Publié par DK News le 18-09-2015, 22h49 | 103

La «barrière scolaire» figureparmi les instruments majeurs de la discrimination à l'égard des Algériens en quête d'emploi pendant la période coloniale, a affirmé jeudi à Oran l'historienne française, Annick Lacroix.

«Bien avant la mise en oeuvre de la barrière juridique, la misère du système éducatif de l'administration coloniale française privait d'emblée les Algériens d'accès aux emplois publics», a souligné l'historienne lors d'une conférence animée au siège du Centre national de recherche en anthropologie sociale et culturelle (Crasc).
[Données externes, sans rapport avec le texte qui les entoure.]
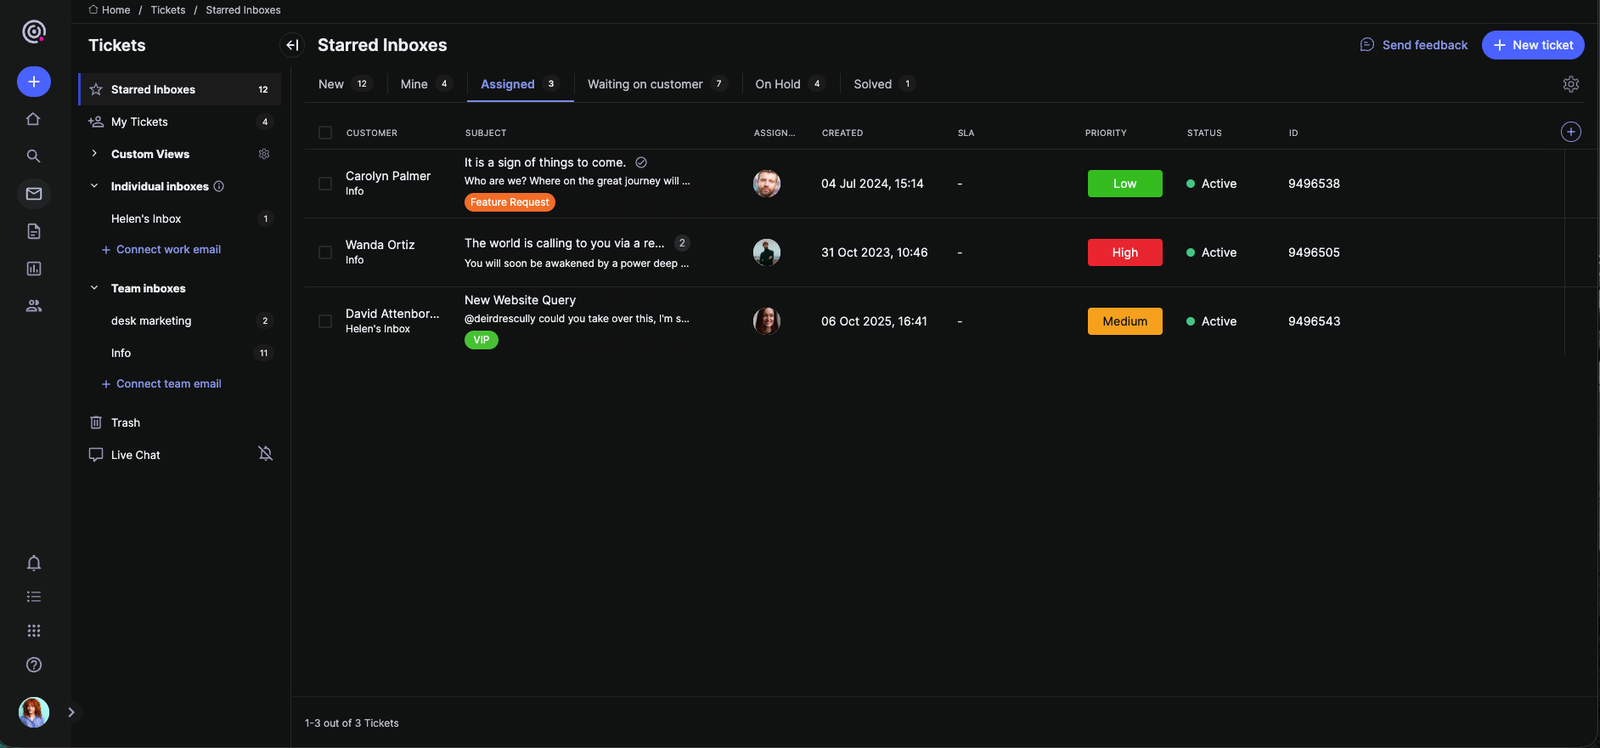Switch to Waiting on customer tab

point(645,84)
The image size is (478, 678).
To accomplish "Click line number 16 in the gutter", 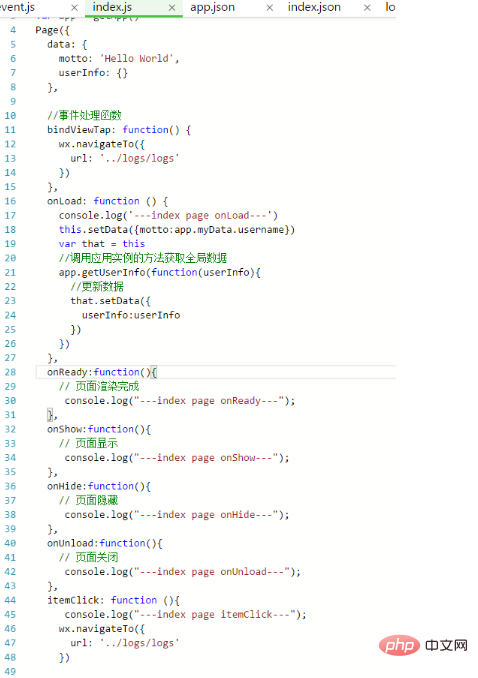I will (10, 201).
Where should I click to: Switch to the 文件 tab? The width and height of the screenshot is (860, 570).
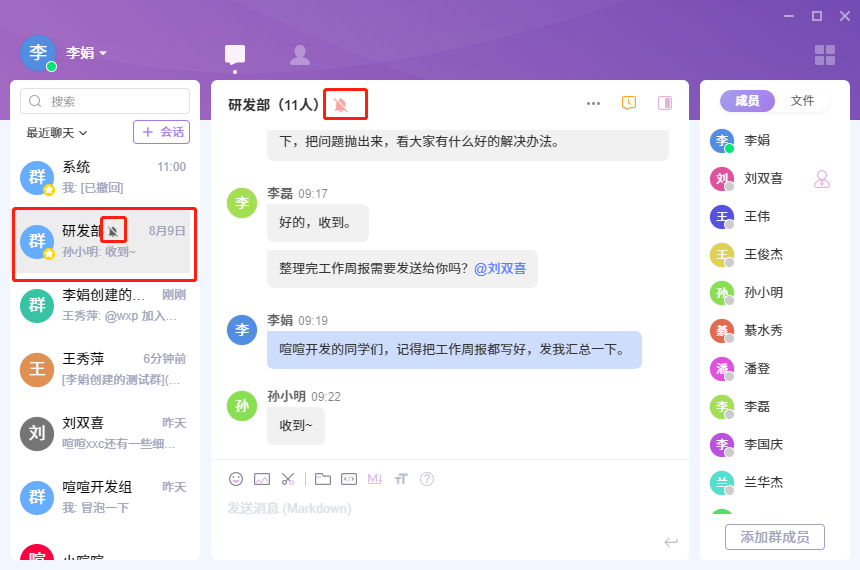(802, 101)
L'intervenante a fait présentation dans ce cadre de son travail de recherche mené durant cinq années (2010-2014) à partir de documents d'archives conservés en Algérie et en France.

Cette étude, intitulée «Une histoire sociale et spatiale de l'Etat dans l'Algérie colonisée: l'administration des Postes, Télégraphes, Téléphones du milieu du XIXe siècle à la Seconde Guerre mondiale», a également fait l'objet d'une thèse de doctorat soutenue par Annick Lacroix en décembre 2014.

La conférencière a notamment observé que l'administration coloniale française n'a pas eu besoin de «fabriquer» les règles discriminatoires, puisqu'il y avait l'exigence du certificat d'études primaires comme niveau minimal scolaire pour accéder au concours d'embauche. «Du fait de la misère du système éducatif colonial, une petite minorité d'Algériens possédait ce certificat», a-t-elle rappelé, insistant sur le fait que «la barrière scolaire fut plus forte que la juridique qui, dans le secteur postal, limitait l'accès des Algériens aux seuls postes de facteur ou guichetier». L'historienne a évoqué en outre la Loi Jonnart (1919) permettant aux Algériens d'accéder à tous les grades sauf celui de directeur, alors que la barrière scolaire n'offrait aucune possibilité dans ce sens. «L'administration des Postes en période coloniale a offert des débouchés à la population européenne, tandis que les Algériens demeuraient au mieux au  grade subalterne sans perspective d'avancement», a-t-elle relevé. S'agissant des motivations l'ayant amenée à aborder la thématique postale en période coloniale, Annick Lacroix a indiqué que l’administration de ce secteur constitue «un observatoire efficace des rapports sociaux complexes et asymétriques qui se jouent en situation coloniale». «Ce travail de thèse a été rendu possible par la consultation de nombreuses archives conservées en France et en Algérie, notamment au niveau des Archives nationales (Alger), dans les wilayas d’Oran et Constantine ainsi que dans les locaux de la poste algérienne», a-t-elle fait savoir. Agrégée en histoire, Annick Lacroix est actuellement chercheuse associée à l’Institut des sciences sociales du politique, de l'Ecole normale supérieure de Cachan (France) et attachée temporaire d’enseignement et de recherche à l’Institut national des Langues et Civilisations orientales (Inalco, France).